I've got to give a big thanks to the QDMA! What other organization could have done this for me?


----------



## beer and nuts (Jan 2, 2001)

This is what QDM is really about, and I feel the most important element in creating a herd most would like to see-improving the habitat!

NorthJeff-you ask what other organization could have helped you out, well maybe not organizations but you could have got the info. from farmers(just ask them most would be willing to give you some great info.), your state conservation offices, the seed companies provide great info., especially the wildlife seed companies, even some of the outdoor mags are now providing articles on food plots, also there are private companies/individuals out there that you can hire and do the planting and soil tending for you, internet can provide a wealth of info. as well. Lots of sources out there.
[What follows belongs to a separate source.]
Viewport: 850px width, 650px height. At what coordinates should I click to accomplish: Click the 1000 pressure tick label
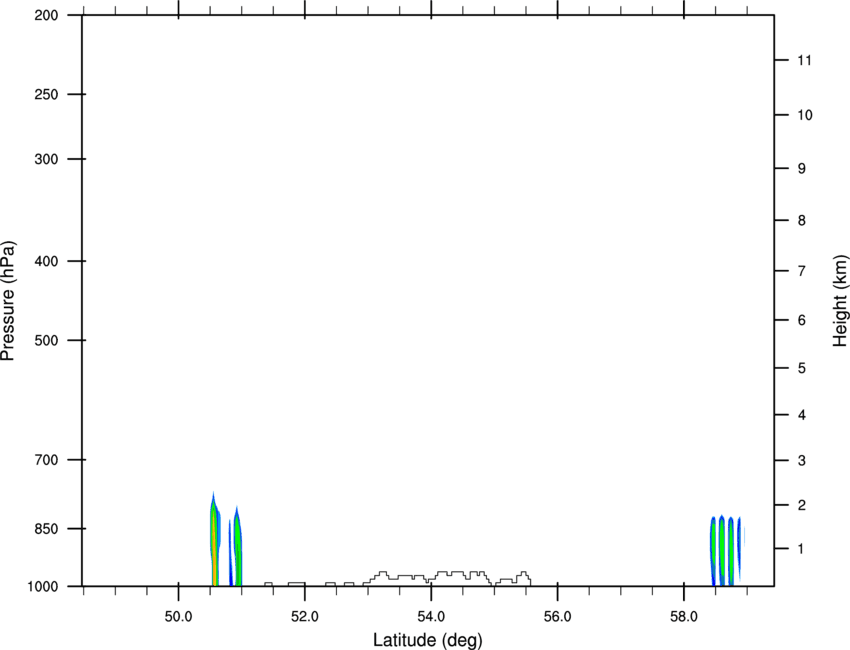click(x=43, y=587)
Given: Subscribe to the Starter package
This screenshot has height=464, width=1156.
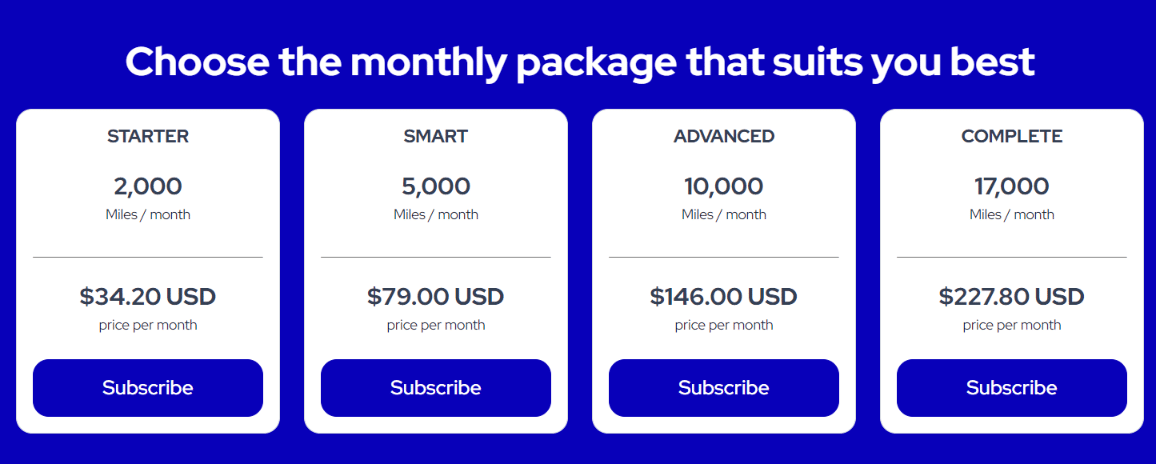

Leon-I'm not sure what you mean by deer browse from wintering deer, when there is snow on the ground what do you expect the deer to eat?, nibbling at the first buds on the lower shrubs and smaller trees is all normal because there is really nothing else for them, it really does not hurt or destroy the habitat it all recovers as the snow melts and they can start to browse the new green shoots on the ground.


----------



## Jeff Sturgis (Mar 28, 2002)

B&N,

I've been doing this for quite a few years and have exausted every resource available for help. Here are some of my experiences:

Farmers: I used to live in the thumb farm land and personally know quite a few farmers. As a whole, farmers are not experienced with wildlife plots and small-time plantings. Where I live now, the nearest farmers are 60+ miles away and probably just as inexperienced at planting and maintaining habitat, and are not available to hire due to distance and narrow logging roads. Farmers are also used to planting on farm land, not bulldozed wildlife plots in blueberry soil.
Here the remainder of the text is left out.